Леший на ёлке

В лесной чаще дымился снежок. Сверху падала мелкая крупа, снизу над сугробами курилась снежная муть, ветер всё перемешал, смесил — весь лес затянул мглистою белою пылью.

На голой верхушке дуба шуршали ржавые листья. Тростник у замёрзшего ручья качался, скрипел, переливался снежным бисером — инеем. Засинели ранние сумерки.

Под широкой, с лапами до земли, ёлкой сидел старый леший, сосал ледяную сосульку, посматривал сквозь мохнатый снежный шатёр ветвей и зевал.

Заяц, проваливаясь по уши в сугробы, тяжело проскакал, взбрасывая куцый хвостик, к больничной ограде,— туда стряпуха вместе с золой капустные кочерыжки выбрасывала. Лисица, раскинув пышную рыжую метёлку, шаг за шагом, отряхая мягкие лапки (холодно!), осторожно прокралась к опушке, авось глупая галка на дороге зазевается. Белка шишку в лапках повертела с одного конца, потом с другого и уронила, лешего по колену щёлкнула. Ишь, чёрт вертлявый! Ворона над головой закопошилась, снег крылом задела, полетела вниз холодная вата, прямо лешему на нос.

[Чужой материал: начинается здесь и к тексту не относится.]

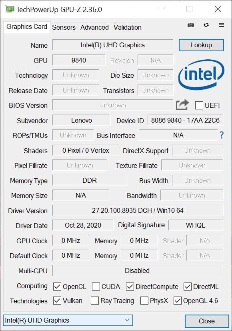Image resolution: width=232 pixels, height=331 pixels.
Task: Take a GPU-Z screenshot with the camera icon
Action: 191,25
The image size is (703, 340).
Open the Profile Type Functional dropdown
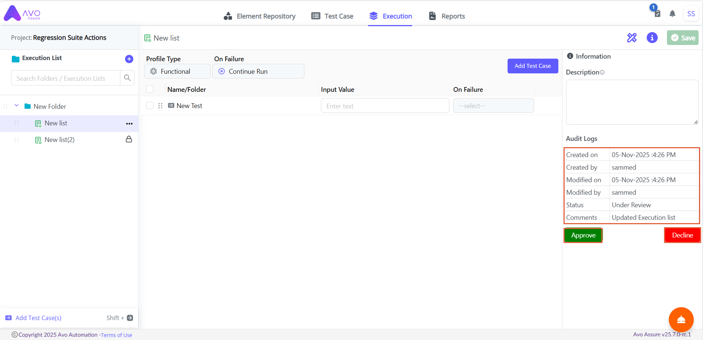tap(177, 72)
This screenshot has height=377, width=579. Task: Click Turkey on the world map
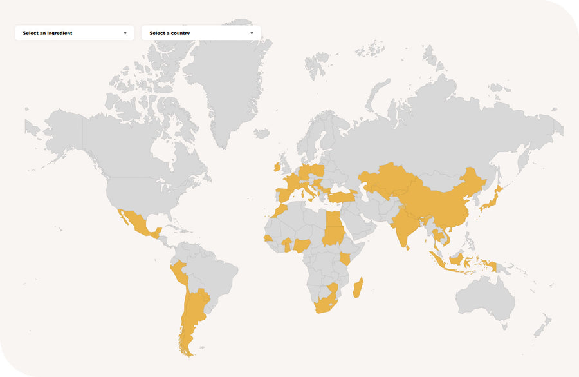pyautogui.click(x=342, y=196)
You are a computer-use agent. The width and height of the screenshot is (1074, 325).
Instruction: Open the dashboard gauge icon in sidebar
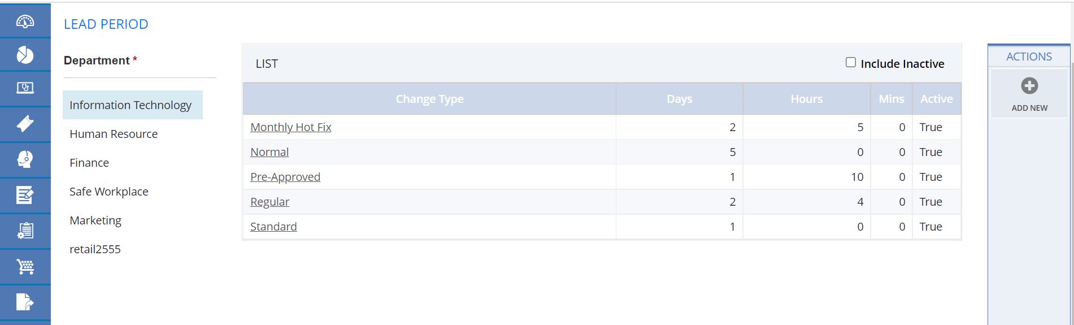pos(25,21)
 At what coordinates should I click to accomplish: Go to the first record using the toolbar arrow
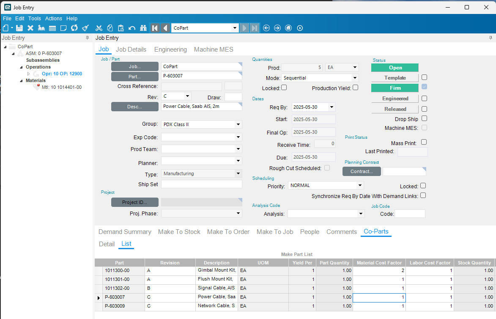(x=155, y=28)
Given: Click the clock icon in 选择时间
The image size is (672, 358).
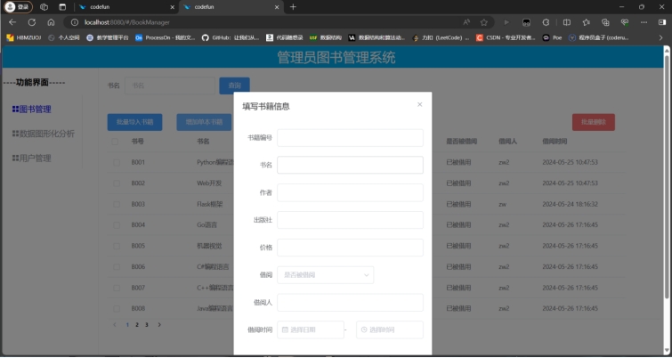Looking at the screenshot, I should pos(364,330).
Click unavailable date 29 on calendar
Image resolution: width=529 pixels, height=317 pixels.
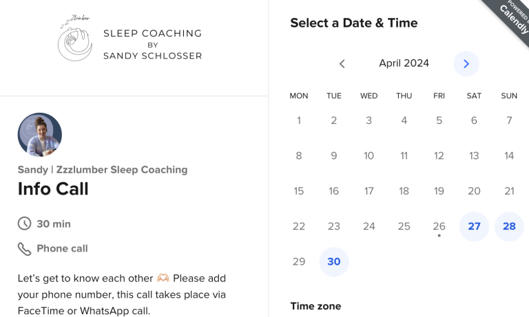click(299, 262)
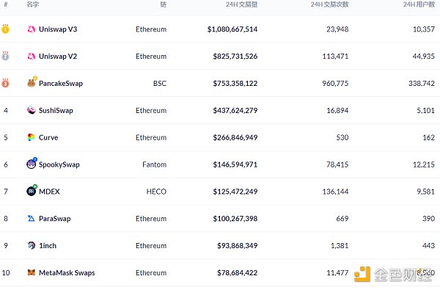Click the Uniswap V3 unicorn icon
This screenshot has height=290, width=440.
click(31, 29)
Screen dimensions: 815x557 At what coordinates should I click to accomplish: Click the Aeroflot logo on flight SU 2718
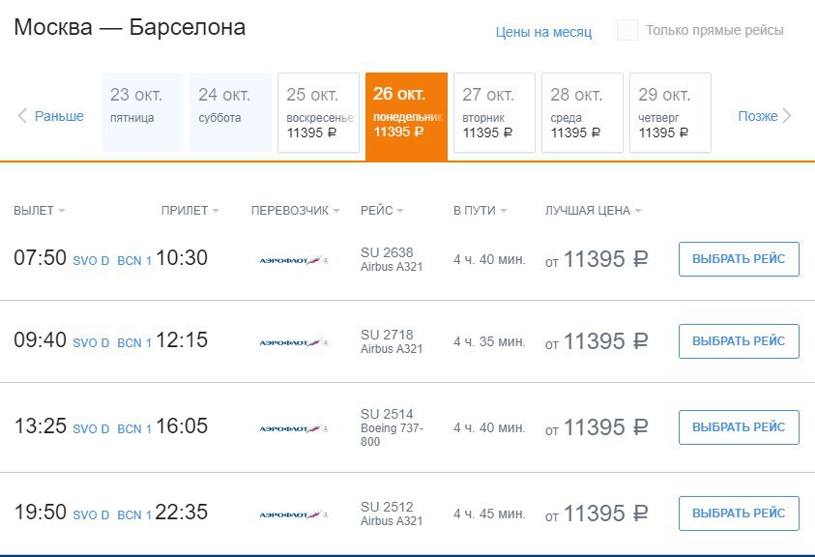point(294,342)
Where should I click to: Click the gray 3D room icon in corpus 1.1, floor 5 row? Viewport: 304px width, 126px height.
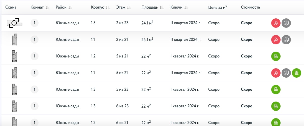tap(286, 73)
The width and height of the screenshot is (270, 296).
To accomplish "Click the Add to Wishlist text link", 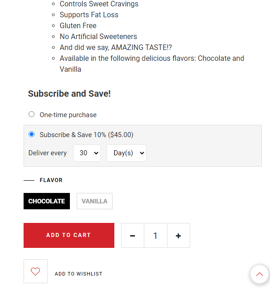I will pyautogui.click(x=79, y=274).
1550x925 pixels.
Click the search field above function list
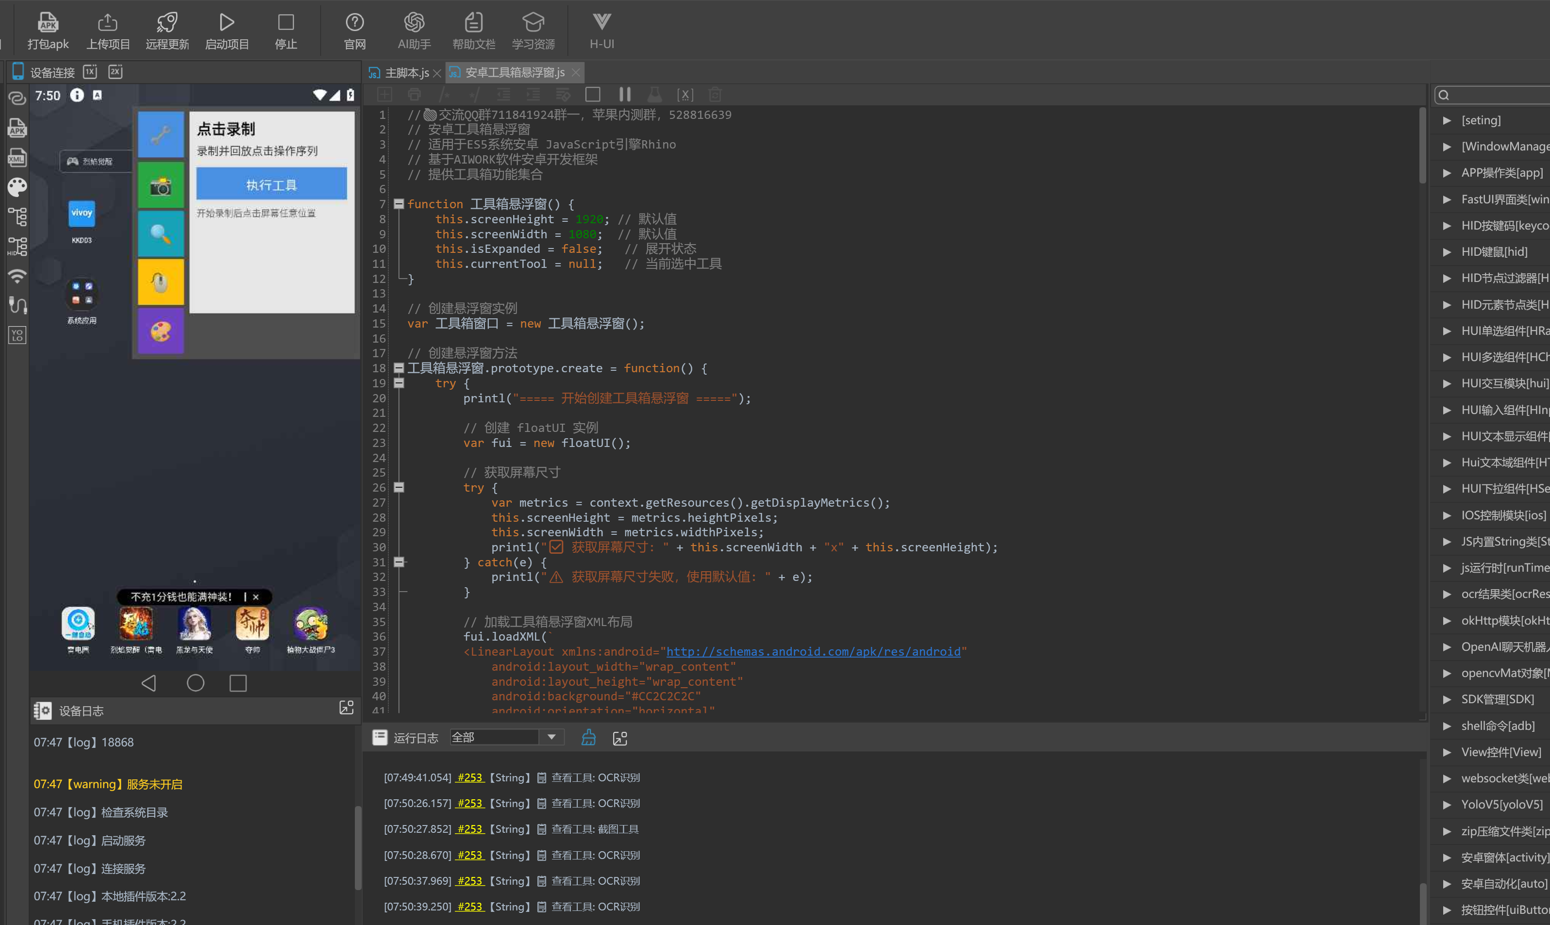click(1496, 95)
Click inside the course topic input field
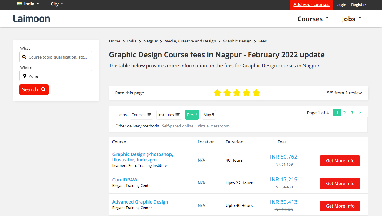 coord(56,57)
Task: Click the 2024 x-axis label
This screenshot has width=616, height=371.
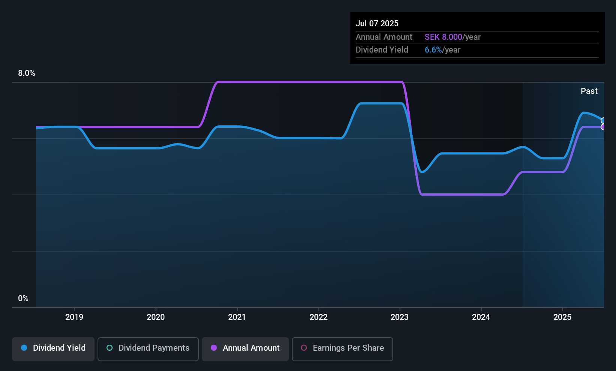Action: coord(481,317)
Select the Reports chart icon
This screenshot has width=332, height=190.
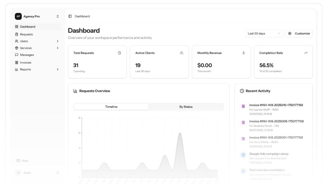[x=16, y=69]

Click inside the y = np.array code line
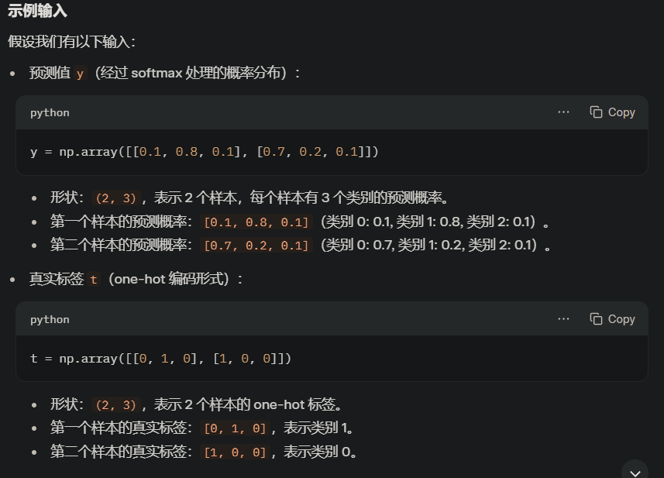pos(204,152)
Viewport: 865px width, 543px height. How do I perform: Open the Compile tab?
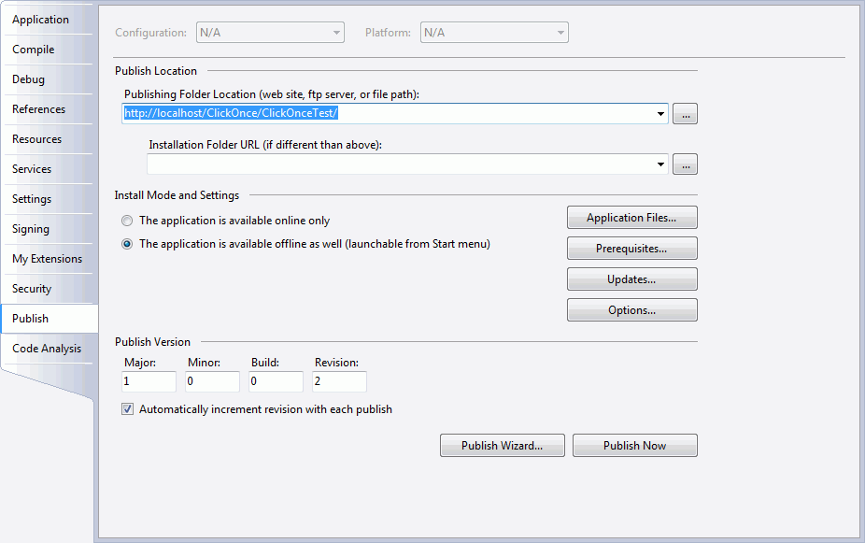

Нигде покоя не найдёшь. Бросил леший огрызком сосульки в ворону, спиной о шершавый ствол потёрся… Блохи одолели. В шубу набились, жгут мелким огнём, ничем их не выкуришь.

Потянулся старый, в локтях кости хрустнули. Вылез на просёлочную дорогу и застыл.

Идти к леснику на полянку в стожок спать? Или рябины пожевать? Вон за елью алые кисточки висят, морозом хватило,— чудесная закуска!

Приложил мохнатую руку к косматым бровям, посмотрел вдаль и свистнул.

Что за штука? Почему у школы суета такая? Праздник ведь, занятий нету. С утра ещё поволокли туда ёлку, школьники сегодня весь день в лесу мелькали, кто пеший, кто в дровнях с отцом… Чего они там галдят, как галки на колокольне? Вокруг школы расселись, смеются…

Зоркий глаз у лешего, чуткое ухо — и сквозь снежную мглу всё увидит, услышит. Ветер притих. Снег улёгся. Сквозь еловые метлы над головой звёздными кусками засквозило тёмно-синее небо.

Ого-го! Ишь, как горланят… От ствола к стволу леший подкрался ближе: притаился.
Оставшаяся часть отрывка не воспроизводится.